Passei batido pelo centenário de Orson Welles, que foi
comemorado no dia 6 de maio passado. Deve ser porque estou focado nos
centenários de Rosil Cavalcanti e de Lourival Batista. Mas Welles é uma esfinge sem fim no meu
deserto. A imagem é adequada, porque
ele não construiu uma pirâmide, como Bergman, Chaplin ou Kubrick podem alegar
ter feito, mas deixou uma criatura bizarra (sua obra) que o que perde em
perfeição ganha em mistério e vida.
Minha primeira impressão dele sempre foi a de alguém ligado
à FC, e à inevitável (assim nos parecia) invasão dos marcianos à Terra. Por
causa do programa The War of the Worlds ficou associado à obra de H. G.
Wells: ele e seu quase-xará têm inclusive um bate-papo que gravaram ao vivo
numa rádio. São os dois homens que trouxeram ao mundo o conceito de invasão
marciana. O britânico, uma espécie de intelectual do povo, “self-made man” bem
ao gosto dos norte-americanos, pragmático, cheio de soluções para que a
humanidade dê certo. E o menino prodígio dotado de vastas e divergentes
leituras, ego sem limites, e ausência patológica do medo.
Cidadão Kane já foi para os críticos como o melhor filme
da história. (Ultimamente, dizem, foi suplantado nessas votações por Um Corpo
que Cai de Hitchcock.) Talvez por ser um filme-síntese, composto de perfeições
setoriais: a fotografia, a direção de arte, o trabalho de ator, a montagem, a
labiríntica e ainda obscura criação do roteiro... É um filme bom em tudo, “uma
nova maneira de fazer filmes”, como Orson explicou modestamente ao quase-xará
quando este lhe perguntou sobre seu novo projeto.
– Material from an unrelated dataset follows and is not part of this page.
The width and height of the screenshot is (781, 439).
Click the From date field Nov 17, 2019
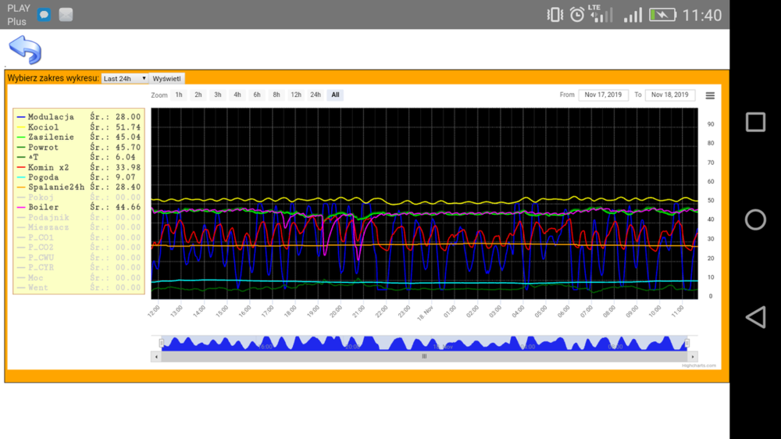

O Processo e F for Fake são, para mim, tão importantes e
tão bons quanto Kane, descontando-se o aspecto histórico deste, claro. Alguns anos atrás houve uma retrospectiva da
obra de Welles no Centro Cultural da Justiça Federal, na Cinelândia. Foram
exibidos os comerciais hilários que ele fazia, de bebida, charutos, sei lá o
que. Tinha um lado bonachão e ôver, sabia ser simpático quando havia um cheque
no fim do túnel. Sempre soube se virar, teve fases de xeique e fases de showman
barato, mas não era um gênio inatingível como Kubrick, era um cara que vivia
cercado de gente em restaurantes e clubes.